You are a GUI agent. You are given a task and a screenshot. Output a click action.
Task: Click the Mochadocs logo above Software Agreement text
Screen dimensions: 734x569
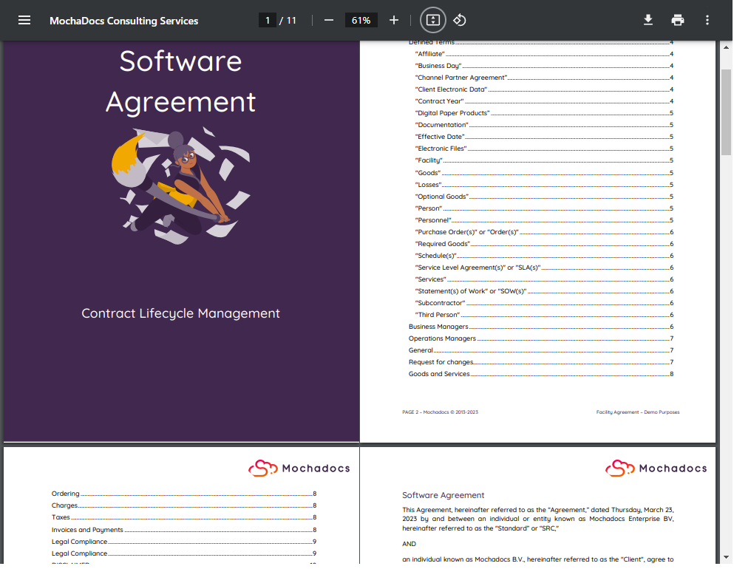coord(619,468)
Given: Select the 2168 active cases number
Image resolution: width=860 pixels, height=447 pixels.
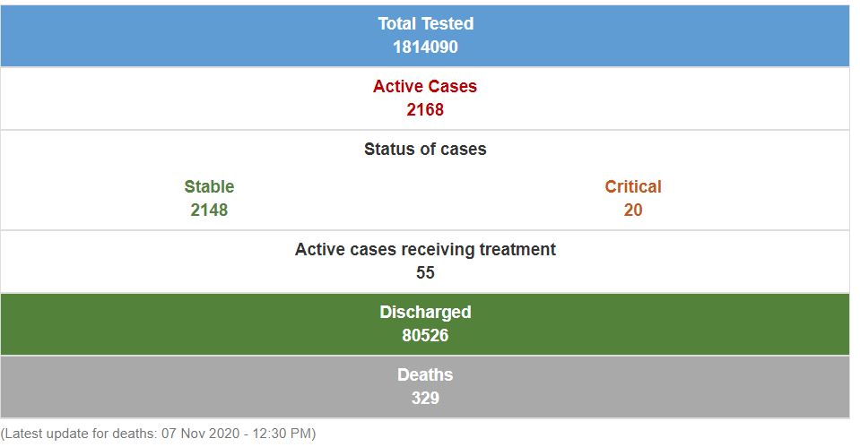Looking at the screenshot, I should [x=425, y=110].
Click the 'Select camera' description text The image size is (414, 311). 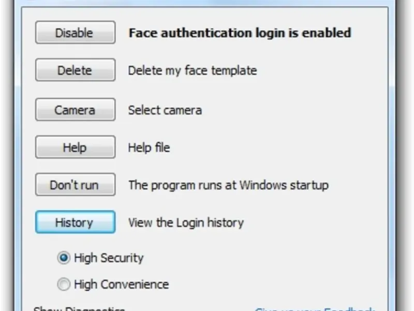(165, 110)
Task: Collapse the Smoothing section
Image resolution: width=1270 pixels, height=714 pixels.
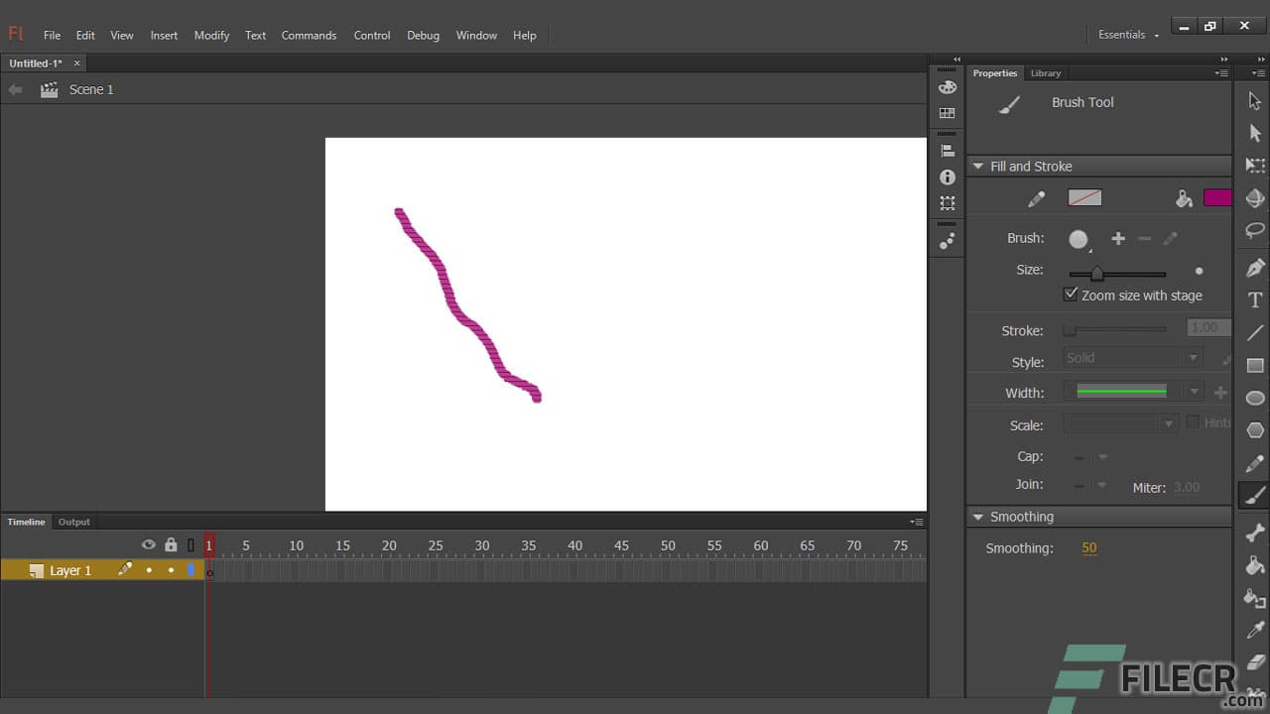Action: coord(978,516)
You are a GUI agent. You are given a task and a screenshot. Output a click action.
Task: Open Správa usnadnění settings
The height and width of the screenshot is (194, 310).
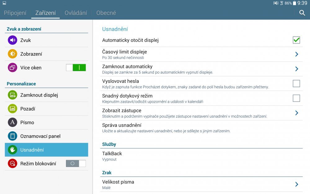pos(198,128)
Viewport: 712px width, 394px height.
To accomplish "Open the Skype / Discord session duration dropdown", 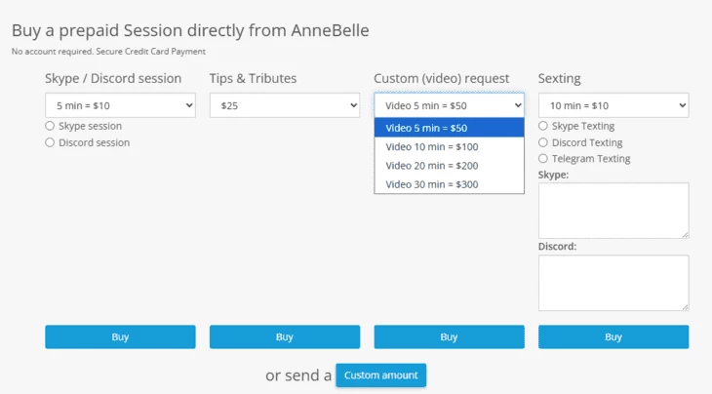I will 120,105.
★ ★ ★ ★
WRITTEN INSTRUCTION
Pick out each line of the rows above that contains the word "pixels", and copy those lines.

FINAL RESULT
Image resolution: width=860 pixels, height=447 pixels.
Image resolution: width=1270 pixels, height=714 pixels.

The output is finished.